BEGIN DOCUMENT TEXT
Configure alert rule tags

  1. On the Tags tab, set any required tags on the alert rule resource.

    Screenshot that shows the Tags tab when creating a new alert rule.

Review and create the alert rule

  1. On the Review + create tab, the rule is validated, and lets you know about any issues.

  2. When validation passes and you've reviewed the settings, select the Create button.

    Screenshot that shows the Review and create tab when creating a new alert rule.
END DOCUMENT TEXT
BEGIN DATASET ENTRIES
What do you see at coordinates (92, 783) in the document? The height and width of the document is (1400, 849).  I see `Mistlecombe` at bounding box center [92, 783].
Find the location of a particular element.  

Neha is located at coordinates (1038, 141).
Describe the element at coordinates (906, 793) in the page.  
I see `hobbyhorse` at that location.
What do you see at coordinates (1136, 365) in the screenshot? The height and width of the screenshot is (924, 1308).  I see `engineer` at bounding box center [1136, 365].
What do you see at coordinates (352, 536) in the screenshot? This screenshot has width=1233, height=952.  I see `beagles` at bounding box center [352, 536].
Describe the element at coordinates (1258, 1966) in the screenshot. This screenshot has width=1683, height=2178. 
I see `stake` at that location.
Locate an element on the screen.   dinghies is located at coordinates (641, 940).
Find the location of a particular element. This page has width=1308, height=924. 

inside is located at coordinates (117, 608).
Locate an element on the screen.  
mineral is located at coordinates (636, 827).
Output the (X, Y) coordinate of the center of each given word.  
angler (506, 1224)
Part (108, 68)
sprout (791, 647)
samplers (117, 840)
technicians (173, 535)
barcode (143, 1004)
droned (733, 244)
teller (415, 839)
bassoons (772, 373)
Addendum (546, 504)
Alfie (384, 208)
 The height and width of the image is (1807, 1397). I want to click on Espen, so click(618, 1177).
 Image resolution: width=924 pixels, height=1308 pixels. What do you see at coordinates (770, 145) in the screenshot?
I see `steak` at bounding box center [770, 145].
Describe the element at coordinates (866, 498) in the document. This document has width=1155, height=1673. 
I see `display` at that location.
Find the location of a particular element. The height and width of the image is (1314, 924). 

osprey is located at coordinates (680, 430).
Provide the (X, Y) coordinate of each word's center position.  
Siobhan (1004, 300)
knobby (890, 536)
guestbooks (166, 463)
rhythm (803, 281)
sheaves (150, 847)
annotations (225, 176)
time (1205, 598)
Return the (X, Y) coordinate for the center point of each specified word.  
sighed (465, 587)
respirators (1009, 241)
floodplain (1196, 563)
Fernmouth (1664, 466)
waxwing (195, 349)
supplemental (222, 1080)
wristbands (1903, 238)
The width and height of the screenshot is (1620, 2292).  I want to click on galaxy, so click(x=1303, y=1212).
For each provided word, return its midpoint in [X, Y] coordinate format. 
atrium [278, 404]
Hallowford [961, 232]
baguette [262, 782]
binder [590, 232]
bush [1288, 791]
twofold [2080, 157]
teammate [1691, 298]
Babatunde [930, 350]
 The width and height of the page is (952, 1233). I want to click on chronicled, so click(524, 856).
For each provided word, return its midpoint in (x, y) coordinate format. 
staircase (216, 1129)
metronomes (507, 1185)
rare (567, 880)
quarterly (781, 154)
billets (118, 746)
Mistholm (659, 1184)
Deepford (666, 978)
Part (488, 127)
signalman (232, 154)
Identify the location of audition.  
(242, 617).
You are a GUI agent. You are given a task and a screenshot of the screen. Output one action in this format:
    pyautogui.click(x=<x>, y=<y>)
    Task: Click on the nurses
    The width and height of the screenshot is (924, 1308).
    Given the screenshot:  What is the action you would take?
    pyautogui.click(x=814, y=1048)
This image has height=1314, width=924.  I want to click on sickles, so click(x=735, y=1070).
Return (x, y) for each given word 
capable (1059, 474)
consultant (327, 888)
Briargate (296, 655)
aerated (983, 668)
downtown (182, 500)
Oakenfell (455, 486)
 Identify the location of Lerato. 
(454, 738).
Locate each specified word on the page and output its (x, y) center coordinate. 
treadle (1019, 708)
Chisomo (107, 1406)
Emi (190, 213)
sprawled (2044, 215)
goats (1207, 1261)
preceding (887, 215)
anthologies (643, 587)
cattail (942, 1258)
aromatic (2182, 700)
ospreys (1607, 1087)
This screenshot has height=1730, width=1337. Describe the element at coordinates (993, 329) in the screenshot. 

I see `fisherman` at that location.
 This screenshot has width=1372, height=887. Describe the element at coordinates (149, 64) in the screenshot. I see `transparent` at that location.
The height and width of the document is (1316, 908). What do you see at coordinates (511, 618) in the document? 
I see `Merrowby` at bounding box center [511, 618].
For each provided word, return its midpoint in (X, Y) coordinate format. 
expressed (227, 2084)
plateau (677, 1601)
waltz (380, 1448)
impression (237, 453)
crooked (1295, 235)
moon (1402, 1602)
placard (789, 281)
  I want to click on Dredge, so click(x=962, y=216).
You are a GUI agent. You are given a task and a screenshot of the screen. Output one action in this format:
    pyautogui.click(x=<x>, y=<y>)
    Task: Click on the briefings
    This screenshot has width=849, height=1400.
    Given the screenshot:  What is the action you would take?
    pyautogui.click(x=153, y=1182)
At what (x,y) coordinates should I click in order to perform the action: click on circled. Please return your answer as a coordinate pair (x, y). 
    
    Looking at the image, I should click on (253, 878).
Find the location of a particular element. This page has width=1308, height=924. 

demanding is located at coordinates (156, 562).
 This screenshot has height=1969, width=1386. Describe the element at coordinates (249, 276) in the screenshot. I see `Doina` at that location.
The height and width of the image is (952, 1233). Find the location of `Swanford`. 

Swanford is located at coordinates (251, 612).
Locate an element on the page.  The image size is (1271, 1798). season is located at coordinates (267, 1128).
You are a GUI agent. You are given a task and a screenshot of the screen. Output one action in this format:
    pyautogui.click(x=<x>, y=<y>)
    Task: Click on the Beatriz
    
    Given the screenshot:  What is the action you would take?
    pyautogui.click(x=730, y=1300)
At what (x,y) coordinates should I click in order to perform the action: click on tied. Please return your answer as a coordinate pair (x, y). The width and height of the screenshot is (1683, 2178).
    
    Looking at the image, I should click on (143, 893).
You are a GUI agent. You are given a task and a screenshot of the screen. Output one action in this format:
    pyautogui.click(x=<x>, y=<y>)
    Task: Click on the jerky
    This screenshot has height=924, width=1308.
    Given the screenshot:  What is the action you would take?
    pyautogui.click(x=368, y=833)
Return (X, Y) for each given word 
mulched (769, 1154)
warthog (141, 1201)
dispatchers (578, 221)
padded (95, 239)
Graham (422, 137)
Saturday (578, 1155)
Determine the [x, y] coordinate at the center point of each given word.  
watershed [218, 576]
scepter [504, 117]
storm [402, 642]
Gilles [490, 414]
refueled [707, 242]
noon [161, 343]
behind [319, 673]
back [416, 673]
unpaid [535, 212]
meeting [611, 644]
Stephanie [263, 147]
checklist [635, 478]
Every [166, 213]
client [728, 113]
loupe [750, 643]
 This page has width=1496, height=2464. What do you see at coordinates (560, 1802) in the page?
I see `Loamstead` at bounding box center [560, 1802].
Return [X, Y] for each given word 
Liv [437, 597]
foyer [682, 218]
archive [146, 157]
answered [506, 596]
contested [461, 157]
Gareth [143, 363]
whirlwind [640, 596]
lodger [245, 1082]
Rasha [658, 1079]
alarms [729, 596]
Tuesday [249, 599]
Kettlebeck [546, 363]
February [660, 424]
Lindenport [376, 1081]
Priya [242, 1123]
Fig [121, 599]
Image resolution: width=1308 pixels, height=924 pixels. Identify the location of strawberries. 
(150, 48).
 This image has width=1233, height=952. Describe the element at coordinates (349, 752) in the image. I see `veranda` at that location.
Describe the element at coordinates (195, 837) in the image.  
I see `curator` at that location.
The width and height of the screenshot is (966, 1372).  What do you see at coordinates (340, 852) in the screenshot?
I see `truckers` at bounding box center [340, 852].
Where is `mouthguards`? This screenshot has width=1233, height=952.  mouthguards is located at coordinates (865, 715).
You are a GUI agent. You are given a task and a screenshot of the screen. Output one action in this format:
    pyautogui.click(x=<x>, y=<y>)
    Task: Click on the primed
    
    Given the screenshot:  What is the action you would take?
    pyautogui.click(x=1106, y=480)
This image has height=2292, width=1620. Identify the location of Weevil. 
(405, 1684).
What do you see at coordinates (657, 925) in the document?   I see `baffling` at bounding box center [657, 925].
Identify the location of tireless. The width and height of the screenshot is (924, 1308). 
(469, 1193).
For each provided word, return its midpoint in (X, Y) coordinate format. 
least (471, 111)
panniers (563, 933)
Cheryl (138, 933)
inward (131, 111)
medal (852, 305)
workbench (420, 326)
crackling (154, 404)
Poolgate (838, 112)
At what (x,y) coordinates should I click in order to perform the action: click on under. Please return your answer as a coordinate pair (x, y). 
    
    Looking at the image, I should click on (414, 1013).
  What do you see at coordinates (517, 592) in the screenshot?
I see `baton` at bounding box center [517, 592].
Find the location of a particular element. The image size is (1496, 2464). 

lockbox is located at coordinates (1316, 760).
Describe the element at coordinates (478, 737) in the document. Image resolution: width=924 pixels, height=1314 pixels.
END DATASET ENTRIES
● BRIEF A: Please rewrite the paragraph beginning "On the Review + create tab" from the alert rule instructions in a shorter form, keeping its main facts.
● BRIEF B: According to the alert rule instructions, at what point do you select the Create button?

● PROBLEM SOLUTION A: The Review + create tab validates the rule and reports any issues.

● PROBLEM SOLUTION B: After validation passes and you've reviewed the settings.